For the purposes of the reprex I've generated a tibble called random_DNA_tbl that is a random selection of 10 DNA sequences (of 100 bases). I've got a separate tibble called subseq_tbl, with 3 shorter sequences that match 100% to 3 of the sequences in random_DNA_tbl, but I'd also like to use fuzzy matching of sequences from subseq_tbl to other sequences in random_DNA_tbl.

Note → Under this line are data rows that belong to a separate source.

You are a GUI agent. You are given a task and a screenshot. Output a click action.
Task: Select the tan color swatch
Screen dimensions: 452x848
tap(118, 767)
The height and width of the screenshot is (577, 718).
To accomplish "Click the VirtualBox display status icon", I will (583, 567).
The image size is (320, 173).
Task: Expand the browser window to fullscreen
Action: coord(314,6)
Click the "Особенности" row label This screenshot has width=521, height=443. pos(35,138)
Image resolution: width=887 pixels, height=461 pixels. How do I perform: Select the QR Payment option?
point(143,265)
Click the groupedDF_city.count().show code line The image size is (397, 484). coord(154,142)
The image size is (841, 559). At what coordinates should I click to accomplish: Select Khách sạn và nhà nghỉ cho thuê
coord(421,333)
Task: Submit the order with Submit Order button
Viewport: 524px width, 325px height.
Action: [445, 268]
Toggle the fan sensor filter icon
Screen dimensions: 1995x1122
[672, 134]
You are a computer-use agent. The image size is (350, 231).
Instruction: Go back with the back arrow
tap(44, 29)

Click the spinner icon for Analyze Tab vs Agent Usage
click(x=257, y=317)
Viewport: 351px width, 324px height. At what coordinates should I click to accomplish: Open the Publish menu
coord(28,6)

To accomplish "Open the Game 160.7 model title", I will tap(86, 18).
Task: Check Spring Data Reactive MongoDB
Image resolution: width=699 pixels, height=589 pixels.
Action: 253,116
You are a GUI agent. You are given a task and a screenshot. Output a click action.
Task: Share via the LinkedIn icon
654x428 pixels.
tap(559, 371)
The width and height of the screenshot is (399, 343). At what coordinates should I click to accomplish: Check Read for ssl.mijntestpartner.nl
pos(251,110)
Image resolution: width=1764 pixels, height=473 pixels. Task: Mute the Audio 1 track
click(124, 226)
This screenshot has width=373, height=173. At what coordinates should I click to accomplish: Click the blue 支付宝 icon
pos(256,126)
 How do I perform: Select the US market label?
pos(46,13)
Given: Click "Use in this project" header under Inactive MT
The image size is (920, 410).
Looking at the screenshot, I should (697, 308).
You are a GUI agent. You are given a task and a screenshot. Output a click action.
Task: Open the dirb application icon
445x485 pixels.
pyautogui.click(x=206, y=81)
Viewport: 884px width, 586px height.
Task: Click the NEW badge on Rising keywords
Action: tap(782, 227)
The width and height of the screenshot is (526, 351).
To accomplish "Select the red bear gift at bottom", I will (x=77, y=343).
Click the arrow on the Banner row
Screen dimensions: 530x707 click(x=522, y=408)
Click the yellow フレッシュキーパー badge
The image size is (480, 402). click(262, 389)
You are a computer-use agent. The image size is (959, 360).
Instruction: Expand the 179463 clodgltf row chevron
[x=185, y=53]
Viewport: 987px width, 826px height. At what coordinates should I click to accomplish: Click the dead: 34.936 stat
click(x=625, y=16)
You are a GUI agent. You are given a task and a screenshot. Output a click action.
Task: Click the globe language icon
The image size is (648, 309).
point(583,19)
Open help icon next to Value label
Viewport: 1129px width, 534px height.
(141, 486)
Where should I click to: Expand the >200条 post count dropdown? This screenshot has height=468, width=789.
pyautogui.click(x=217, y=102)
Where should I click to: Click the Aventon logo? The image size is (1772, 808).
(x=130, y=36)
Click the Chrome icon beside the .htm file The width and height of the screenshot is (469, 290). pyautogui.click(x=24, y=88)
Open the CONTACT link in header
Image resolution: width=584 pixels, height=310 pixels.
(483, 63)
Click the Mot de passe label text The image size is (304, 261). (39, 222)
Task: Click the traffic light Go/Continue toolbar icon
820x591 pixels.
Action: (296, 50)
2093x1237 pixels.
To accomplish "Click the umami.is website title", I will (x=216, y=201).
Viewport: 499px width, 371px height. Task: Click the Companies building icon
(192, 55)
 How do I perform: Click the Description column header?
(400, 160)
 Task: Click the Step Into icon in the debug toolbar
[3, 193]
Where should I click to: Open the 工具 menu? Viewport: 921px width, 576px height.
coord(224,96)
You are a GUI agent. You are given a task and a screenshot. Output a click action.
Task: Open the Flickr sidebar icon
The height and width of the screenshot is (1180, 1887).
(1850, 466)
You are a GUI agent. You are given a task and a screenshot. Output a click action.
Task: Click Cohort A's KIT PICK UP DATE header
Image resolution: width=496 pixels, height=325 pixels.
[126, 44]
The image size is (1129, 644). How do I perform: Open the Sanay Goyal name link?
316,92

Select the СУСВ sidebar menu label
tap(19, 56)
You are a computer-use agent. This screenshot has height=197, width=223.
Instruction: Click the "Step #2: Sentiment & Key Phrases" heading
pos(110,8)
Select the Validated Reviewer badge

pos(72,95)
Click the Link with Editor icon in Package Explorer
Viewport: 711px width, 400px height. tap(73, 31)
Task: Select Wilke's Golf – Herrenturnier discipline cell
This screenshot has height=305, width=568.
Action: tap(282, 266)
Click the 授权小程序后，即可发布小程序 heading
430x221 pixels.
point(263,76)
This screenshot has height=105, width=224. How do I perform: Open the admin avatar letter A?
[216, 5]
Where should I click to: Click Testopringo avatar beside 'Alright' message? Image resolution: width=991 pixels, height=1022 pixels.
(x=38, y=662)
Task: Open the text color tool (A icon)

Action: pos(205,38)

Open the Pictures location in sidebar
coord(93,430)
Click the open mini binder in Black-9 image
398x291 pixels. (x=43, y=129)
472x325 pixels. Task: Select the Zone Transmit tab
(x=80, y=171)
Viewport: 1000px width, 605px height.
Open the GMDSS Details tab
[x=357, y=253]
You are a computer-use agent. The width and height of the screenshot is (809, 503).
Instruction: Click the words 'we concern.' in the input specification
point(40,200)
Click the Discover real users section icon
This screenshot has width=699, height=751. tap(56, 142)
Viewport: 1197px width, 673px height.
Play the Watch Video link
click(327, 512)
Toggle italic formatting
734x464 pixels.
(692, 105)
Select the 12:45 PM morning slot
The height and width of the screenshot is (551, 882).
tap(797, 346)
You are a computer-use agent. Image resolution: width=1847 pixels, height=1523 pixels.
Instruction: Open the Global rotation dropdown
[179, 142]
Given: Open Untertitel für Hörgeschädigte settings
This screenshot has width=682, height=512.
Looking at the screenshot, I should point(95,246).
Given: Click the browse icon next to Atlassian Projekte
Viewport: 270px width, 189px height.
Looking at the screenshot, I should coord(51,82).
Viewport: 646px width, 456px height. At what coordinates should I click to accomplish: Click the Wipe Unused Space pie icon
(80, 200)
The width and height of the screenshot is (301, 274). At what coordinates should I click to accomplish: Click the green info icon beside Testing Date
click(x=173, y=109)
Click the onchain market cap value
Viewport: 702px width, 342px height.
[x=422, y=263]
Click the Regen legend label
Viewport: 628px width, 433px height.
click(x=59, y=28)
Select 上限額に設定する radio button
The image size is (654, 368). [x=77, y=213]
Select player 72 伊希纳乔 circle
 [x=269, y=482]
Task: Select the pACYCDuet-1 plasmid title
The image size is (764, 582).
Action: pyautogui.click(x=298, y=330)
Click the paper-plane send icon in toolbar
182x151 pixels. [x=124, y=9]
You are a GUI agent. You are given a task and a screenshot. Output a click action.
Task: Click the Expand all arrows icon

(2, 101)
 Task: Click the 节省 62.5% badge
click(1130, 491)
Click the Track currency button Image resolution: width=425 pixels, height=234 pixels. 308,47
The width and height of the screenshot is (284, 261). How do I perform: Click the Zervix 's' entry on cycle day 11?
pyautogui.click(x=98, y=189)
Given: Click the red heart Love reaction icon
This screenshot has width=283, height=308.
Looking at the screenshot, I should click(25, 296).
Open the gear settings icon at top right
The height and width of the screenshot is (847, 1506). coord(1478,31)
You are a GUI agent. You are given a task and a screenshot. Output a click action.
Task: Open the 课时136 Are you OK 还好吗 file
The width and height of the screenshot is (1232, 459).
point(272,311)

I was hopping to be able to use the fuzzyjoin package stringdist_XX_join functions, however these don't seem to work, even though the subseq sequences are actually perfect matches and do work with other matching functions, e.g. regex_XX_join.
library(tidyverse)
library(fuzzjoin)
random_DNA_tbl <- structure(list(random_name = c("random_seq_1", "random_seq_2",
"random_seq_3", "random_seq_4", "random_seq_5", "random_seq_6",
"random_seq_7", "random_seq_8", "random_seq_9", "random_seq_10"
), random_seq = c("CTCCAGTATTAGTCAATGATAAGGGCGAAGGAGCAGTTCTGATATCTCTGTGAAGTAGCATGCGTCTGACTCTCGGGCGCGGCGGAAGACCGAGGAGCGC",
"TTTTCGTCCGACAGAACATCATATAAACTCGATTTAATCTTCTTTTCAAAATCAATTCGAGGGCACCCGATGCGCGTACTGTCAACCATCAAGATAACGA",
"GAATAGTGTACCAGGTCTTATAGTATGTTCATTCGTACAAAAGGATCCAAAACCAATAGGAACCGCTTCTCCCAACAAGCCTGCTCCTTGCAGAGTGAGT",
"GTGACGCCAGATTCTTGACCTGAACCCAGTTCTACCCCCCCAAAACGATCTGGCTTCCGCTCTCTAATGACAGCTATATTGCTTGATAGAGATCGGTAGG",
"ACCGCCTTCCGTAGGTGAACAACCAGCCTCCTGCGGCCAGGGAAGAAGTCGTGGCCTTGGTTAATTTTGGGTTACTAAACGGACACCCACCGTGGCTCAC",
"ACGACTATCAAGACAACTTGTCTCAGAGCTTCACGCACCAACCCCTAACCCAGCAACTCCAGGGCATTGCCACTCTATGATTCGGCGCGGGTGCGCCCTC",
"GGTAGCACTGAGATCAGCCACTATCAAGGTGCTCCTCACTTCTGGTTCTCAGGTTGCGGGCCGATCATTTTTCTCCGAATTAGCGGTCTTTCACGTCAGA",
"CACTGAATAGTCAGCGTAAAGGCGTCAATCTGTCAGCTCGACGGCAGAAGATGTCCAGCGTGCAGTTTCATAGGCGCCCCGGGGAACCTTCTGTGAGAAT",
"GCCTCTTAATTCTTGAACCGCGAGAGGACACAGTGAGATCTGTTCCATTTCCCCCGTTGCCCGCATGGATCGCCCAGACTCTAGACTTAGTGTGACCTTT",
"CGGTATCGGATTGGTCTACGAATCCGCGACCCTCAAGGTTATTTCTGGATGGAGTTCCGTGCTCGCCTGGATGCACTGCCCAAGCAATTAGGACGAAGTA"
)), .Names = c("random_name", "random_seq"), row.names = c(NA,
-10L), class = c("tbl_df", "tbl", "data.frame"))
subseq_tbl <- structure(list(subseq_name = c("subseq1", "subseq2", "subseq3"
), subseq = c("TCAACCATCAAGATAAC", "TAGCGGTCTTTCACGT", "AAGGATCC"
)), .Names = c("subseq_name", "subseq"), row.names = c(NA, -3L
), class = c("tbl_df", "tbl", "data.frame"))
Doesn't work:
stringdist_left_join(random_DNA_tbl, subseq_tbl, by = c(random_seq = "subseq"))
Does work:
regex_left_join(random_DNA_tbl, subseq_tbl, by = c(random_seq = "subseq"))
I've tried tweaking the max_dist parameter in stringdist but to no avail. Can anyone shed any light on the problem please?